My blinded eyes were open so that I might see.
He did that just for me.8
VI. A Ritual That Seeks to Make Suffering Redemptive
Rituals possess the ability to create a space for the manifestation of healing—defined by Stephanie Mitchem as “activities and ideas that aim to balance and renew life.” Such a notion of ritualistic healing can be attested to in the “Remembrance for the Ancestors” ritual, initiated in 1989 at Coney Island, Brooklyn, and it now occurs annually each June in Georgia, California, and Florida. Although there is some variation, the guiding premise of this ritual is the same -- honoring ancestors of African descent. Ancestors who perished in the seas of the Middle Passage along with those such as Malcolm X and Franz Fanon are remembered and celebrated through dancing, chanting, drumming, and the pouring of libations. This ritual not only serves as a way to pay homage to those who lost their lives, but it also seeks to engage life as experienced in black bodies in order to usher in some sense of continuity and balance and ultimately transformation. In other words, this ritual aims to celebrate the deaths of our ancestors while we learn from their experiences. In this way, their deaths are not in vain; in fact, they become redemptive if we learn the lessons well.
The ritual was inspired by the words of Toni Cade Bambara:
I know we must reclaim those bones in the Atlantic Ocean. Do you know that there is not a plaque, a memorial, a day, a ritual, or an hour – that is erected in memorial to those one hundred million bodies in the Atlantic Ocean? All those African bones in the briny deep. All those people who said “no” and jumped ship. All those people who tried to figure out a way to steer, to navigate amongst the sharks. We don’t call upon that power. We don’t call upon those spirits. We don’t celebrate those ancestors.
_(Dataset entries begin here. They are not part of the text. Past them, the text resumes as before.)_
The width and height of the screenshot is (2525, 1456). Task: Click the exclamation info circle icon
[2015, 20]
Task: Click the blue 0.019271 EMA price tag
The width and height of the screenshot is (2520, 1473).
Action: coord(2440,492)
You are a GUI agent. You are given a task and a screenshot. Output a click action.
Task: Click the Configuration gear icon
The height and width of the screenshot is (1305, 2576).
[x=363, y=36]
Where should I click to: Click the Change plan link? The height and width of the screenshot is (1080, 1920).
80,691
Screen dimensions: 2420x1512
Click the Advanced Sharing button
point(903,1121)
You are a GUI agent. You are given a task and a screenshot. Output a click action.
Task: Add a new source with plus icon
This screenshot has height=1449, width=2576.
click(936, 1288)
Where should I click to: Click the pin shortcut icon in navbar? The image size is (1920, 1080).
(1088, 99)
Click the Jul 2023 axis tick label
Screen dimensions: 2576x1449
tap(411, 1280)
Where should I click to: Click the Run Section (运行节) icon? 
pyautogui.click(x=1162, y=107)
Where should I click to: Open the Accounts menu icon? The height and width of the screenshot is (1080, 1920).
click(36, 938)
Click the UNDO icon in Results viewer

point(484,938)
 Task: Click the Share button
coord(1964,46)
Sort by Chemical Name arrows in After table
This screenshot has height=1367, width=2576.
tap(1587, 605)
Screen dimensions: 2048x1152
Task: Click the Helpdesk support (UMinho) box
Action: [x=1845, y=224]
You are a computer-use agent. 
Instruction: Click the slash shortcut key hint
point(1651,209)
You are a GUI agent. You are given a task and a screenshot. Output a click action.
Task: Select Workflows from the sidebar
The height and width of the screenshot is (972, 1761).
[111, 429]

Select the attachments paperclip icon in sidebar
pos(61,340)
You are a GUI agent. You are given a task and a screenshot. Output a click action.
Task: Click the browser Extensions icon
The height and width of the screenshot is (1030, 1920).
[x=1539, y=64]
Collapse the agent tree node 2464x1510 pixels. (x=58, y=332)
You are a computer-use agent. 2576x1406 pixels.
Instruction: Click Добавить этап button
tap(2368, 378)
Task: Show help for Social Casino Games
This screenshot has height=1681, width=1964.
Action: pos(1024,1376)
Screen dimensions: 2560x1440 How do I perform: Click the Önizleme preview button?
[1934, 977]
We don’t have a marker, an expression, a song that we use to acknowledge them. We have nothing to indicate that those are Our People and they mattered! We willingly self-administer knockout drops. More horrendous is the fact that we don’t tap into the ancestral presence in those waters.9
In short, remembrance rituals, whether clothed in remembering ancestors in June or recollecting the cross of Jesus on Good Friday, embrace the past through healing acts in the present. We must not forget the anguish and the strength of our ancestors. And we must not forget the suffering of our Savior during the crucifixion coupled with his rightful claim as the ultimate over comer, which is why we celebrate Good Friday. Both cleared a path for us so that we can march triumphantly toward all that is healing. Let us remember all of this on this Good Friday.
Notes
1. Beals, Melba Pattillo. Warriors Don’t Cry: A Searing Memoir of the Battle to Integrate Little Rock’s Central High. New York, NY: Pocket Books, 1994. p. 48.
2. Ibid., p. 109.
3. Ibid., p. 295.
4. Ibid., p. 310.
5. Hawkins, Kimberley R. “Good Friday.”
6. “I See a Crimson Stream.” African American Heritage Hymnal. Chicago, IL: GIA Publications, 2001. #268
7. “He Will Remember Me.” Lift Every Voice and Sing II: An African American Hymnal. New York, NY: The Church Hymnal Corporation, 1993. pp. 34-35.
8. “Just For Me.” African American Heritage Hymnal. #231
9. Bambara, Toni Cade. The Salt Eaters. New York, NY: Vintage Press, 1992.